SHANGHAI, Oct 18 (SMM) – Inventories of hot-rolled coil (HRC) in China fell this week, as steelmakers deepened production cuts to combat heavy smog or conducted maintenance.
SMM data showed that stocks of HRC across social warehouses and steel mills decreased by 3.3% from a week ago to 3.3 million mt as of Thursday October 17.
On a yearly basis, stocks declined 4.6%, larger than a dip of 1.4% seen as of October 10.
Inventories were also lowered by stable trades across the spot market. While demand generally weakened from the prior week, transactions were actively done at low prices as sellers were willing to lower offers to discharge cargoes on pessimistic sentiment across the market.
As of October 17, social inventories of HRC fell 4.1% from a week earlier and 3.7% from a year earlier to 2.35 million mt.
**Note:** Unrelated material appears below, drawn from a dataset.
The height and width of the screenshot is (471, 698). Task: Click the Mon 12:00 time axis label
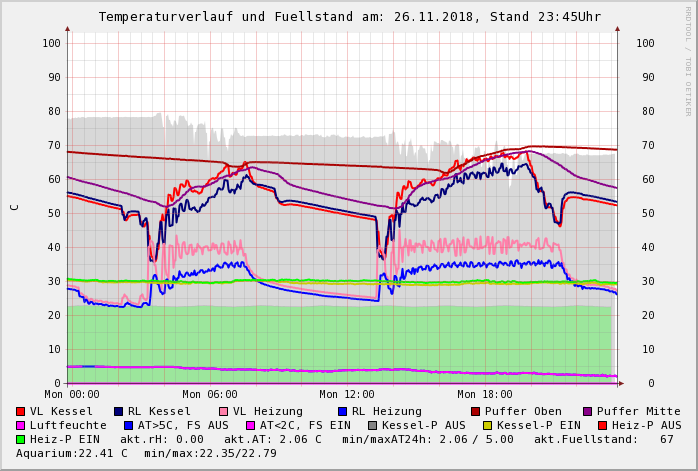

In-plant stocks stood at 949,100 mt, down 1.1% week on week and 6.6% year on year.
Spot HRC prices in China have slipped to the lowest for this year, with Benxi Steel’s cargoes traded at 3,520 yuan/mt in Shanghai as of October 17, down 550 yuan/mt from a peak of 4,070 yuan/mt hit on May 7.
SMM expects that only a substantial decline in production could stem losses in prices, as northern regions have intensified production curbs recently.